## PASSAGE TO READ
"""
And this touches the very fragile core of identity for most of us. Can you trust Him with that part of you? Do you trust Him to define who you are as He made you to be or have you depended on yourself and people to do that for you?
What is the kind of person who will be blessed in life? Watch out because this is counterintuitive. Yeshua calls people blessed who are in poverty, mourning, meekness, hungering and thirsting for righteousness, merciful living, purity of heart, peacemakers, persecuted, rejoicing in the face of false accusation. (Matthew 5:3-12) Does this describe your life? And here we must be careful, because if we are all these things without love, or thinking ourselves wiser than others, than we have gained nothing. The way of Yeshua is a way of genuine love and humility, of going lower in service to the Kingdom, even to the point of giving our lives and shedding our blood.
Jesus proposes, that you have to die to your “self” before you find out who you are actually meant to be simply as a person made in the image of God. If you hang on to the things about your life that you find precious (which are the things most of us ground our identity in), you will never find life. This is not self-hate, but it’s an invitation to come into the fullest understanding of how much you are known and loved. Unless you honestly open up this most intimate part of “who you are” and offer it freely to God as a whole-life offering (Romans 12:1), you will never understand your true value. He loved you before you knew how to do or make anything. He knew you before you had a conscious thought, before you even spoke a single word or did anything good to make Him proud of you. He loves you simply because you are His child.
If I may indulge in a moment of biography here, this was the hardest aspect of surrender for me to understand. I was ok dying to sin because I could obviously see that as a “bad thing.” But I was trained in middle school in the self-esteem trend of the 90’s. Then I was an ENFP in college. Then I was an enneagram 4 (found out later the enneagram is demonic–click here for more info). I gained a PhD in a field I was “gifted in.” And finally I realized how entrenched our self-love and self-interest become through pursuing my dreams, “harmless” curriculum, and personality tests. By the time I was 30, I had just finally muddled through the agonizing internal insecurity of my youth, even though I had a very confident exterior, and grown to genuinely love and accept my “weird-yet-wonderful” personality. My talents/gifts of music, worship-leading, songwriting and teaching, the way I could seem to intuitively understand people, my confidence in my view of the world, which people told me was so “biblically-sound,” my intelligence (PhD in hand), my “6th-grade goofy switch”, my sarcastic sense of humor, my silly child-like side, my quick wit, my artistic brooding, my mysteriousness, my cool demeanor, my boldness, my perseverance and endurance. Wow. God was really going to be able to use all that. But pride is the enemy’s answer for insecurity…and we all have to deal with pride or insecurity or, more than likely, both). When God asked me to lay down my accomplishments, natural gifts, and personality, I was floored!
“But Father,” I said, still young in my newfound self-confidence, “Why do you want me to surrender the parts of me that I like, the parts that are good and things I’m good at, and the things that make me unique?”
Then I heard His voice speak to my heart in a very Job-like talking-to (see Job 38:1-11)
“Who are you to decide what is good. Only I am good. I am offering to replace your natural gifts and nature with mine. Are you saying that your personality is better than mine?” (Mark 10:18, Colossians 3:12, James 3:17)
"""
## ENTRIES SHOWN
"""
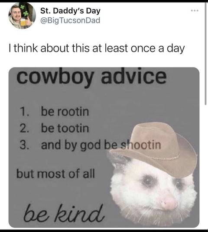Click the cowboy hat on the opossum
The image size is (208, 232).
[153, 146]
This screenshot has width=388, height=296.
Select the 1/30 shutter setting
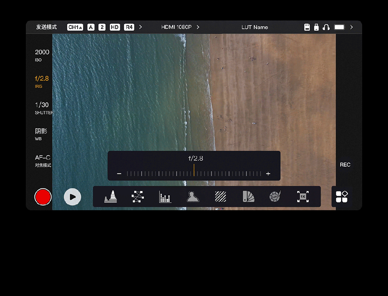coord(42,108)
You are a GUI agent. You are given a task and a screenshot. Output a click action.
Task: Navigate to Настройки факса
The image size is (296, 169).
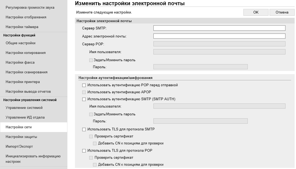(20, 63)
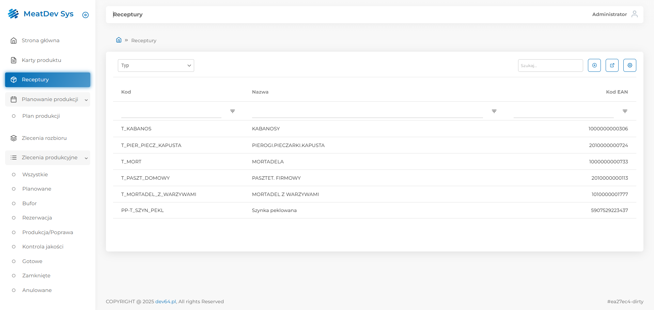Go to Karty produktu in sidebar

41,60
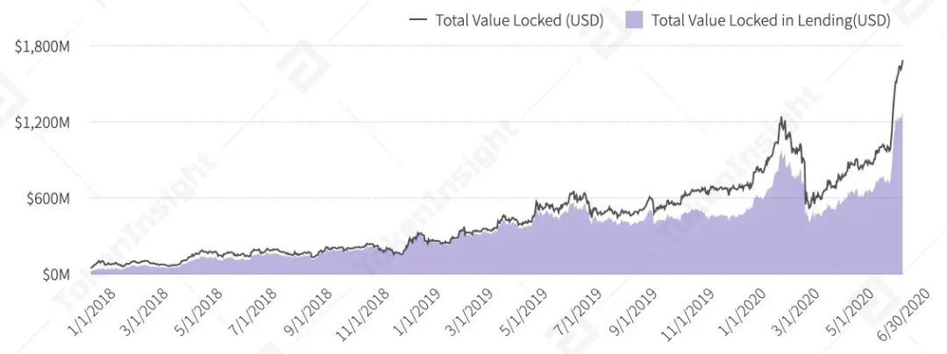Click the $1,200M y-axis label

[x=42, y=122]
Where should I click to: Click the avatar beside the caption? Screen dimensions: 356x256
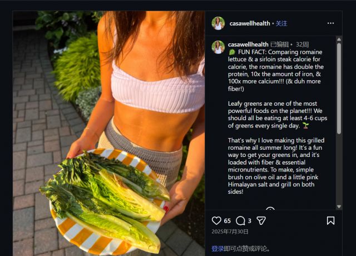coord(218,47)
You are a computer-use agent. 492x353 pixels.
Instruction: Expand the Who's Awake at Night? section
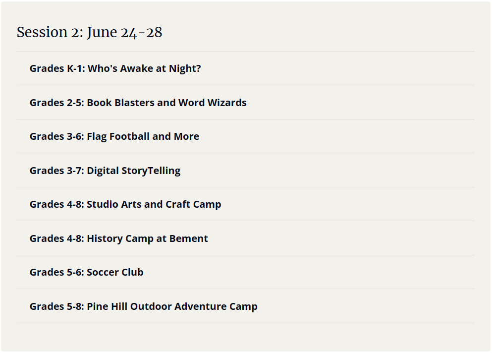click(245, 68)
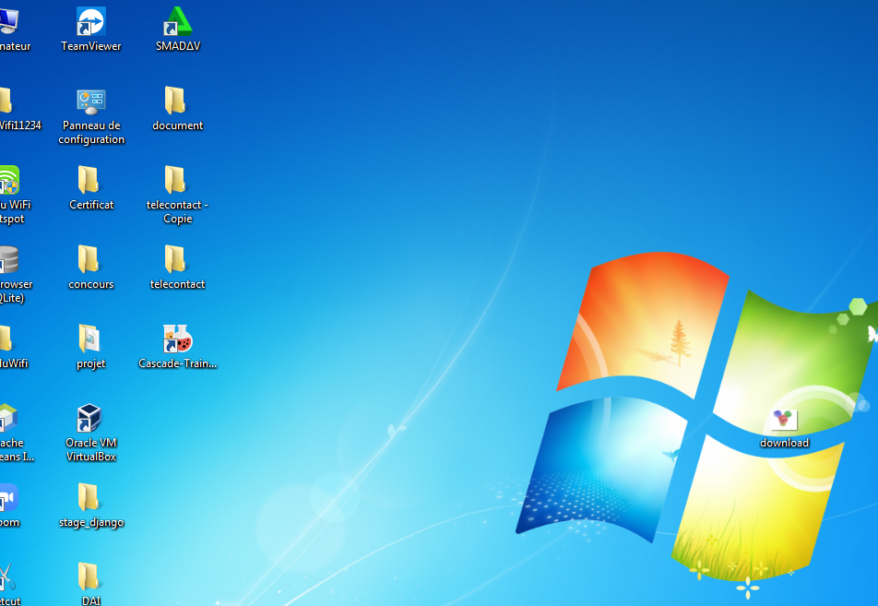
"""
"""
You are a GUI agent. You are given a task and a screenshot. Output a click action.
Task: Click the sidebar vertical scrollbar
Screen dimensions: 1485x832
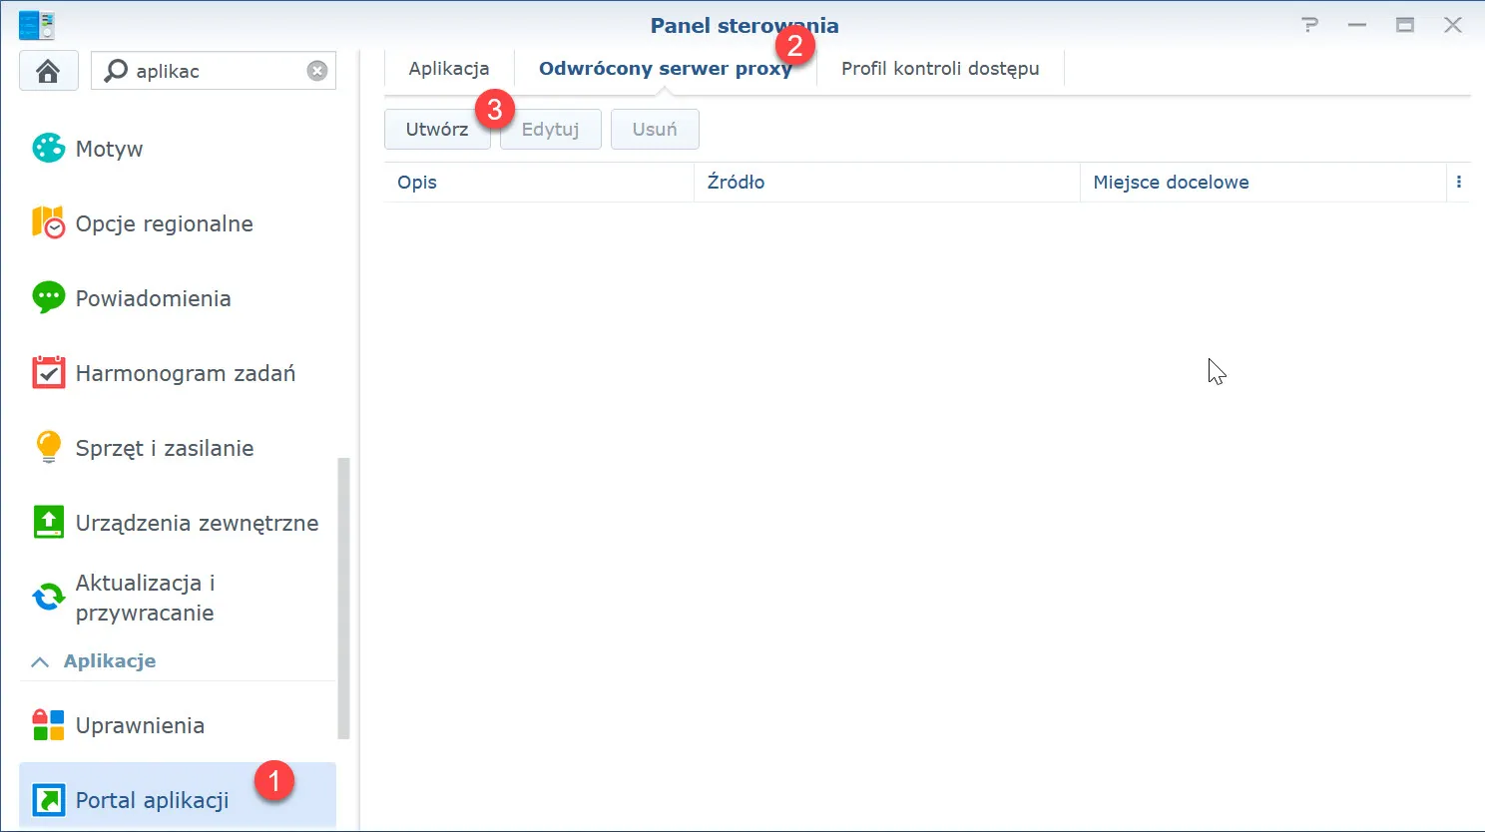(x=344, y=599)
"""
## SET TASK 1
State whether each statement agrees with the passage on identity and surrender, answering yes or no and quoting the deciding words: (a) The passage describes dying to one's self as a form of self-hate. (b) The writer earned a PhD. (c) When asked to lay down accomplishments, natural gifts, and personality, the writer readily agreed.
## SET TASK 2
Pick up the passage on identity and surrender at the point where it stops, and continue it.
The records are material separate from the passage on identity and surrender.

## TASK RESULT 1
(a) No: "This is not self-hate"
(b) Yes: "I gained a PhD"
(c) No: "When God asked me to lay down my accomplishments, natural gifts, and personality, I was floored!"

## TASK RESULT 2
Well, yes. Actually, I guess in a way I did genuinely think my personality was better than Jesus (meekness rarely seems attractive at first). So that day I laid my giftings, intellect, and personality down and asked Him to let His person come alive in me, through the intimacy that comes from Jesus and the power of the Holy Spirit, and the training of obedience. Every day he would turn over a new stone in my heart and I would see the gross, creepy, crawly things under it. Every day he would peel off another layer in the mask I had created for myself. He showed me that my pride in my biblical worldview was the religion of the Pharisees, my sarcasm and quick wit were actually jaded self-protection, and my “artistic brooding” was a decision to stay in dark places, when I needed to live in light. That was just the start of a long journey of repentance for this good girl, because I had never really done anything “that bad,” or so I thought. As God shone a light on my heart, in listening prayer, explaining things to me with such mercy, I began to see my reputation as something I built like a wall around my heart for self-protection. And I realized…it all could fall and I would still be accepted. That is the truth that set me free from fear of man. What He had to give me in His presence as a child born again with nothing to give was better than the crowns I had gained for myself. All I wanted now was Christ in me, the hope of glory. So I told Him I wanted to exchange my whole life, my plans, my accomplishments, my skills, my dreams, my ambitions, my whole reputation, for His. This was full surrender. I remember the day I died as the day I finally felt free of all the pressure that had built up over years and years of self-centered living. He was my portion now.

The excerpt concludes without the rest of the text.